Sara Kolb Danner was born in New York, NY in 1894. Her father, who was an artist and student of Thomas Eakins, taught her to paint as a child. She later studied at the Pennsylvania Academy of Fine Arts where the Sara Kolb Danner Theatre is named for her. She also studied at the Philadelphia School of Design for Women, the Massachusetts Normal Art School, the California College of Arts and Crafts, at Stanford University and the University of California at Santa Barbara. She also received instruction from George L. Noyes and Henry Snell.

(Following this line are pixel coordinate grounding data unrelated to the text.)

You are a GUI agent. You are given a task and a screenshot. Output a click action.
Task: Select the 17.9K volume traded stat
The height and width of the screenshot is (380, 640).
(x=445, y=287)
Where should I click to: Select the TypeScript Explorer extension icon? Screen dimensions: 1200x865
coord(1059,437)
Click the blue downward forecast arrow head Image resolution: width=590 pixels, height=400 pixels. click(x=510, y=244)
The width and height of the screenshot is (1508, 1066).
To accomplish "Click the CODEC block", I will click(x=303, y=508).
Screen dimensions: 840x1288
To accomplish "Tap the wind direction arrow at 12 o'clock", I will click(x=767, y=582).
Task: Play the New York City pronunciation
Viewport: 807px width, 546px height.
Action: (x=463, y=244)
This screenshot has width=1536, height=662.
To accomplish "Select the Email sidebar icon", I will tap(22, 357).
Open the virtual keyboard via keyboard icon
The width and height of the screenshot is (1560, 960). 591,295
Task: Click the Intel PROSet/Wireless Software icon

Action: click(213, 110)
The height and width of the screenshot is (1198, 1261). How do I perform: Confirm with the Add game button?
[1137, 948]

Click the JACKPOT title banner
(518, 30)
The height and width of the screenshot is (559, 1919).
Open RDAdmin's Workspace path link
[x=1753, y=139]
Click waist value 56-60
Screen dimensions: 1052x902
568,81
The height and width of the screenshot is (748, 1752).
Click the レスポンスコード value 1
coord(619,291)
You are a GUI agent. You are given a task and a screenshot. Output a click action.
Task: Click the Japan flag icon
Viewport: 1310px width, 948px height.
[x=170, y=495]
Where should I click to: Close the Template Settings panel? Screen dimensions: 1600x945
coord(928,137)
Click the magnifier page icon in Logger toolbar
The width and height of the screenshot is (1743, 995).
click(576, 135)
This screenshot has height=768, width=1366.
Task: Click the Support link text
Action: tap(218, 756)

She was a member of the Hoosier Salon, Women Painters of the West, California Water Color Society, California Art Club and the Palo Alto Art Club.

During her years in Indiana she exhibited with the South Bend Artists and at the Hoosier Salon, where, in 1919, she received the prize for the best landscape by a woman. She exhibited with the Philadelphia Art Alliance and at the Woodmere Art Museum in that city.

In California she exhibited with the Women Painters of the West, at the Golden Gate International Exposition of 193940, the California State Fair, Santa Barbara Museum, Stanford Museum and at the Los Angeles County Museum of Art. One-person shows of her work were held at the Art Institute of Chicago in 1927 and 1939. She also exhibited at the National Academy of Design in New York.

Danner wrote poetry which appeared frequently in The Saturday Review. In 1952 the Stanford Press published a book combining her paintings and poetry entitled "Gallery Tour."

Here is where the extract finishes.